VII.6 — Exercised Internal State Is Insufficient to Defeat Constitutional Survivability

Paper: Axionic Agency VII.6
Title: Exercised Internal State Is Insufficient to Defeat Constitutional Survivability
Authors: David McFadzean, ChatGPT 5.2
Date: 2026.01.08

Summary

Tests whether stateful adversaries—carrying memory across time and coordinating multi-step behavior—can defeat constitutional survivability. Isolates exercised internal state while excluding learning, semantics, deception, and kernel access.

Key Finding

Finite exercised internal state with fixed transition rules, absent learning, is insufficient to defeat constitutional survivability.

Two adversaries induce severe degradation (down to 17.6% availability)—yet recovery remains bounded and non-absorbing.

Threat Model

Adversaries are:

  • Kernel-external
  • Provenance-constrained (frozen observable interface)
  • Deterministic
  • Non-learning
  • Non-semantic
  • Stateful (finite exercised internal state machine)

Allowed dependence:

(epoch_index, observable_outcome, internal_state)

Forbidden: learning signals, optimization, raw counters, semantic interpretation, cross-run memory.

Three Stateful Adversary Classes

1. Periodic Resonance Adversary

Cyclic counter emits INVALID_COMMIT every N epochs.

  • Period A: N = 50
  • Period B: N = 100

Purpose: Test timing resonance with constitutional recovery rhythms.

2. Eligibility Edge Oscillator

1-bit toggle changes behavior only at eligibility edge (one failure from ineligibility).

Purpose: Test multi-epoch coordination near eligibility cliff.

3. CTA Phase Locker

Tracks last observed CTA phase, emits INVALID_COMMIT on every phase transition.

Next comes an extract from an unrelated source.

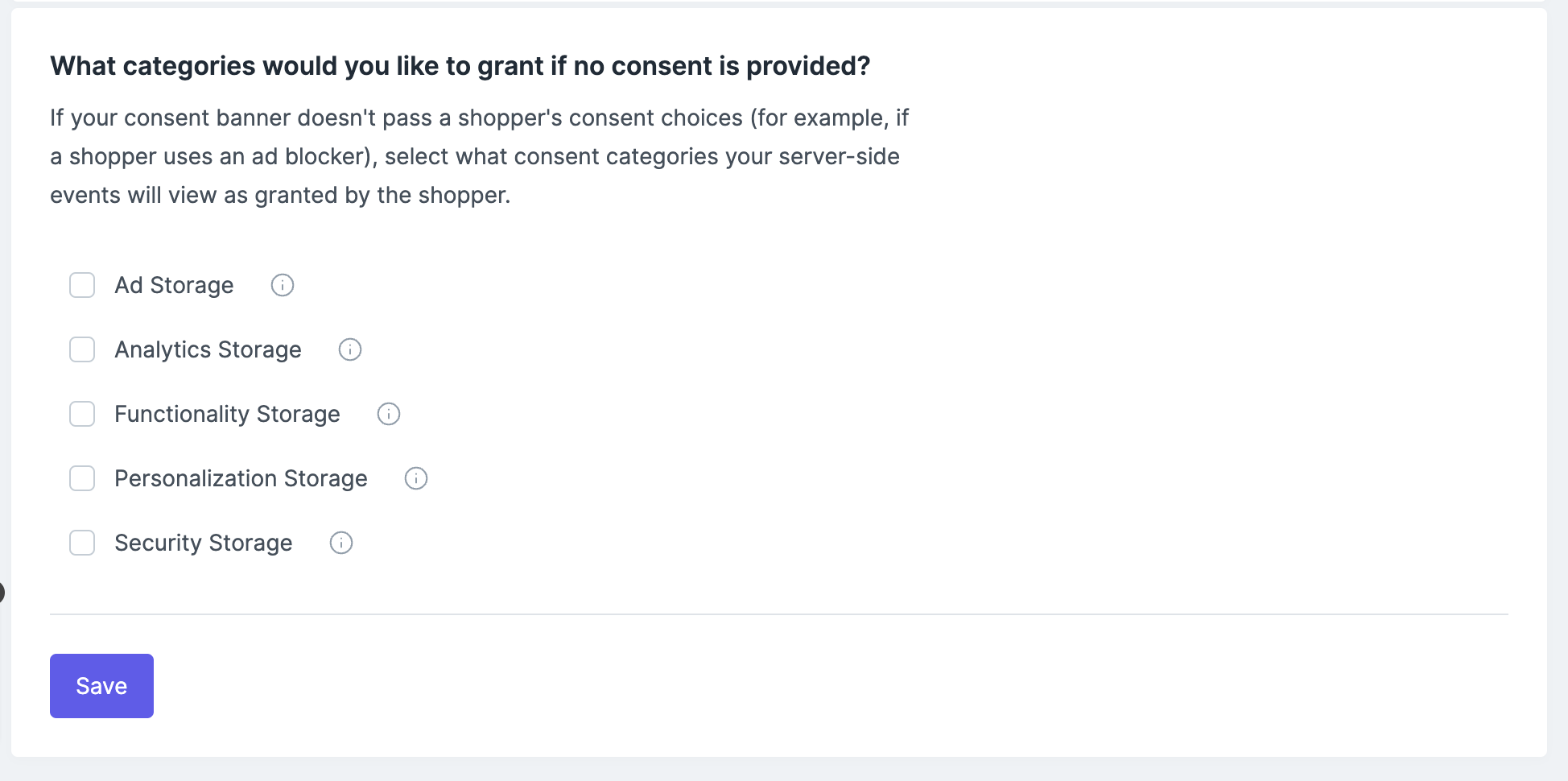Viewport: 1568px width, 781px height.
Task: Click the info icon next to Security Storage
Action: coord(341,543)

Purpose: Test exploitation of recovery-phase boundaries.

Results

Configuration Mean AA ΔAA vs Baseline Terminal Failures
Baseline 66.57% 0/10
Periodic (N=50) 40.26% −39.5% 0/10
Periodic (N=100) 17.57% −73.6% 0/10
Edge Oscillator 99.9988% +50.2% 0/10
Phase Locker 20.94% −68.5% 0/10

Inverse Rate Effect

Fewer attacks aligned with recovery timing → greater long-run unavailability.

N=100 attacks less frequently than N=50, yet causes more damage because attacks align with recovery rhythm more destructively.

Self-Limiting Adversary

Edge Oscillator is effectively inert—cannot bootstrap the crisis state required to activate. Edge epochs occur only ~1 time across 60,000 epochs.

Phase Locker Extreme Frequency

Despite 125.6% attack rate (more attacks than epochs due to phase transitions), recovery remains bounded at ≤10 epochs.

Key Insights

1. CTA Bounds Lapse Duration Under Adversarial Pressure

All adversarial runs collapse RTD into bounded ≤10-epoch window.

2. Timing Alignment Dominates Frequency

Resonance with constitutional transitions matters more than raw attack rate.

3. Edge-Triggered Strategies Can Be Self-Limiting

If crisis states are rare, edge-reactive adversaries never activate.

Severe Degradation ≠ Collapse

~17% availability would be unacceptable for most deployments, but:

  • Recovery remains reliable
  • Lapse durations remain bounded
  • No absorbing failure state

Survivability ≠ Utility. The architecture survives; it may not be useful.

Escalation Pathway

If collapse is possible, it must rely on capabilities beyond tested here:

  • Learning dynamics
  • Multi-agent coordination
  • Semantic access
  • Kernel-level influence

These define the next pressure layer (VII.7).